**RECORDS FOR THIS TASK**
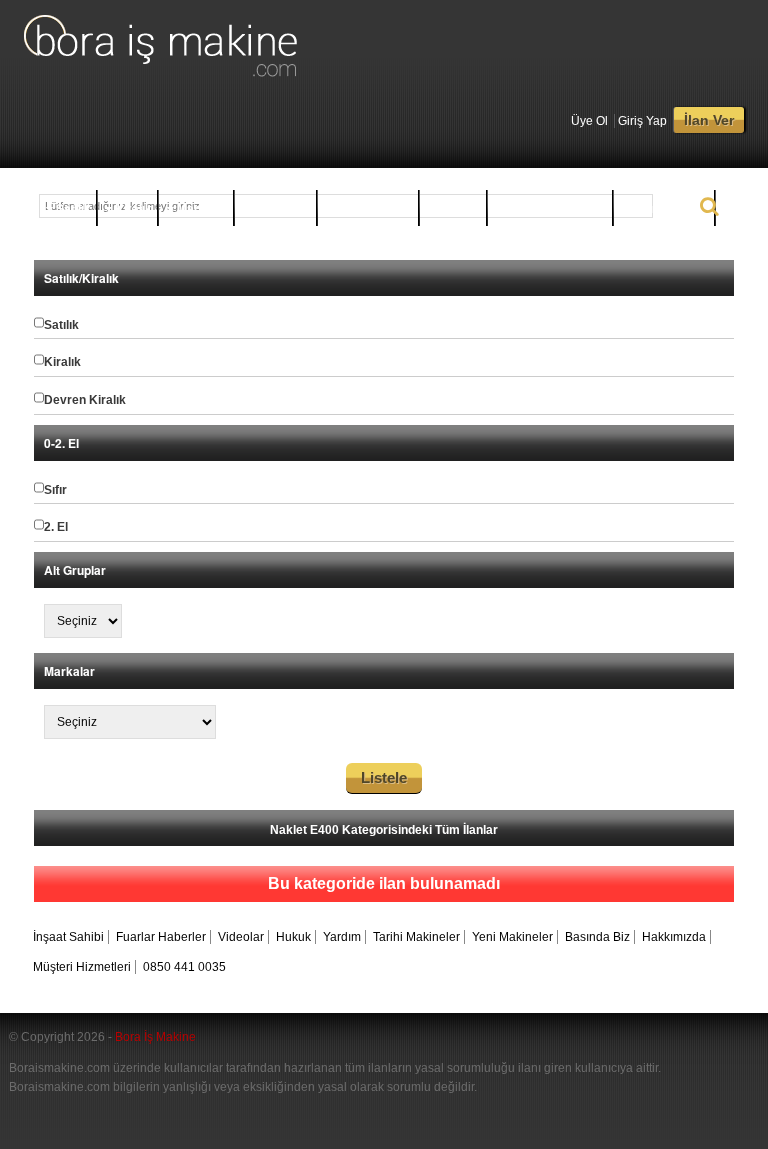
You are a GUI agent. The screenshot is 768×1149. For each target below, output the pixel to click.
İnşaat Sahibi (68, 937)
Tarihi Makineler (416, 937)
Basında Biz (597, 937)
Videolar (241, 937)
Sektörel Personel (554, 208)
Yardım (342, 937)
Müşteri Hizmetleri (82, 967)
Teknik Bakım (669, 208)
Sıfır (55, 490)
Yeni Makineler (512, 937)
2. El (56, 527)
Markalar (201, 208)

**TASK PROMPT**
Please repeat the lines above exactly, beginning with the line that contains "Sektörel Personel (554, 208)" and ending with the final one.

**PROBLEM SOLUTION**
Sektörel Personel (554, 208)
Yardım (342, 937)
Müşteri Hizmetleri (82, 967)
Teknik Bakım (669, 208)
Sıfır (55, 490)
Yeni Makineler (512, 937)
2. El (56, 527)
Markalar (201, 208)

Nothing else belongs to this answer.